If you answered “yes” to most of these questions, you’re risk tolerance is probably more moderate. As a more moderate investor, you will most likely feel comfortable having a larger portion of your investments in blue-chip or large-cap equities order to provide your portfolio a higher probability to increase in value over time.
The Moderate to Aggressive Investor
If one of your investments decreased by a large amount in one day, would you make the decision to hold the investment in hopes that its value would go back up? Do you hold the belief that in order to get what you want in life, you have to take risks? Do you enjoy carefree comedies, such as Parks and Recreation, above all other forms of entertainment?
If you found yourself answering “yes” to these questions, you are, in all likelihood, a more aggressive investor. You believe that in order to get a large reward, you may need to take higher risk. Consequently, you are willing to invest in more risky securities, within reason. You may be comfortable spreading most of your investments across large and small cap stocks, international equities, high yield debt, and real estate.
The Aggressive to Very Aggressive Investor
If you experienced a large dip in one of your investments would you decide to maintain your current holdings and buy more of the investment? Are you a thrill seeker? Do you enjoy gambling? Do you have an “all or nothing” attitude about life? Do you emulate the Wolf of Wall Street or enjoy entertainment in which the protagonist takes on large risks for potentially large rewards?

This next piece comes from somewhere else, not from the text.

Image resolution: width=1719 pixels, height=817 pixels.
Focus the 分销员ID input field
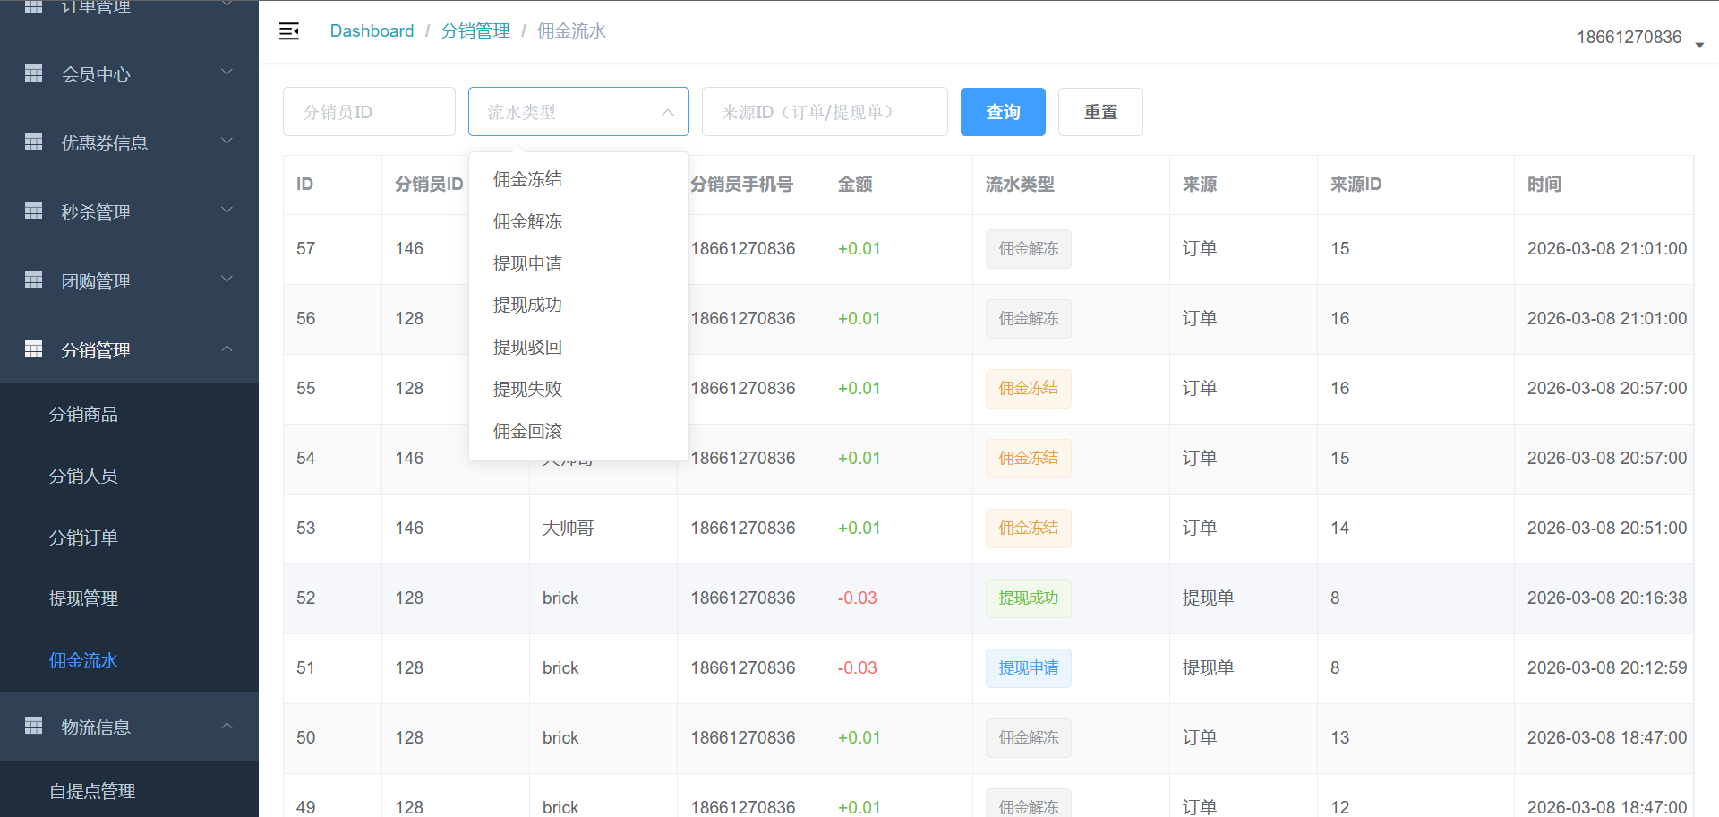click(369, 112)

If you believe the above questions describe your personality, you are probably an aggressive to very aggressive investor. You are comfortable taking large risks for the possibility of a highly positive outcome. You may be comfortable being a more speculative investor and investing all your assets in equities, including large and small cap stocks, emerging market securities, venture capital, futures, or stock options.
Where do you go from here?
Now that you have a better understanding of yourself as an investor, it should be easier for you to start choosing investments and building the portfolio that’s right for you. You will want to use your investing time horizon, liquidity needs, and investing personality (or risk tolerance) to create an asset allocation plan for your investments.